Passage shown:
--------------------
Pharmacists ensure individuals receive proper drugs and treatments for health issues. They work along with doctors as well as pharmaceutical companies and the public, therefore having a great responsibility for safe pharmacological practices.
With such a big responsibility come years of education. So, what does it take to become one? This post will be a comprehensive guide on how to be a pharmacist.
The Steps Required
- As expected, you will begin by getting the right education and training. There are two main avenues here, but they all come to the same result:
• UNDERGRADUATE + GRADUATE studies;
• GRADUATE studies,
In the first, the choice is multiple, allowing you to take specific courses of high relevance to the topic and then adding a four-year pharmacy doctoral program. In the second option, the choice falls on a six/seven-year program awarding a doctor of pharmacy degree.
- The second step entails passing the laid-down license requirements. Some states may not have some criteria, but generally, they are:
• Graduation from a doctoral program accredited by the ACPE;
• Pass the licensing examination series for pharmacists, including MPJE, NAPLEX, and the Written and Practical exam;
NAPLEX has a total of 185 questions and is designed to test the candidate’s knowledge of pharmacotherapy and its therapeutic outcomes. It’s a significant step to take on the way to being a pharmacist. The test measures other aspects such as the knowledge in preparing and distributing medications as well as the optimisation of the patients’ health.
The MPJE focuses on federal and state laws knowledge surrounding the pharmaceutical field. Lastly, the Written and Practical exam is typically a state-specific component, therefore varying in its forms.
--------------------
Supplied records:
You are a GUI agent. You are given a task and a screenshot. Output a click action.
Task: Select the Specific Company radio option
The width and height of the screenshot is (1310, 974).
--------------------
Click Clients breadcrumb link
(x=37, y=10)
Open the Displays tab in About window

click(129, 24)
--------------------
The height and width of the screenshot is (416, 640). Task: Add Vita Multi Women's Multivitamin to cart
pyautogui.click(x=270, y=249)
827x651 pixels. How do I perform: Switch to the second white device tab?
--------------------
To do:
a. According to the pharmacist guide, why does the Written and Practical exam vary in its forms?
b. Extract the part of the pharmacist guide from "Pharmacists ensure individuals" to "of pharmacy degree.".

Answers to the exercise:
a. It varies because it is typically a state-specific component of the pharmacist licensing examinations.

b.
Pharmacists ensure individuals receive proper drugs and treatments for health issues. They work along with doctors as well as pharmaceutical companies and the public, therefore having a great responsibility for safe pharmacological practices.
With such a big responsibility come years of education. So, what does it take to become one? This post will be a comprehensive guide on how to be a pharmacist.
The Steps Required
- As expected, you will begin by getting the right education and training. There are two main avenues here, but they all come to the same result:
• UNDERGRADUATE + GRADUATE studies;
• GRADUATE studies,
In the first, the choice is multiple, allowing you to take specific courses of high relevance to the topic and then adding a four-year pharmacy doctoral program. In the second option, the choice falls on a six/seven-year program awarding a doctor of pharmacy degree.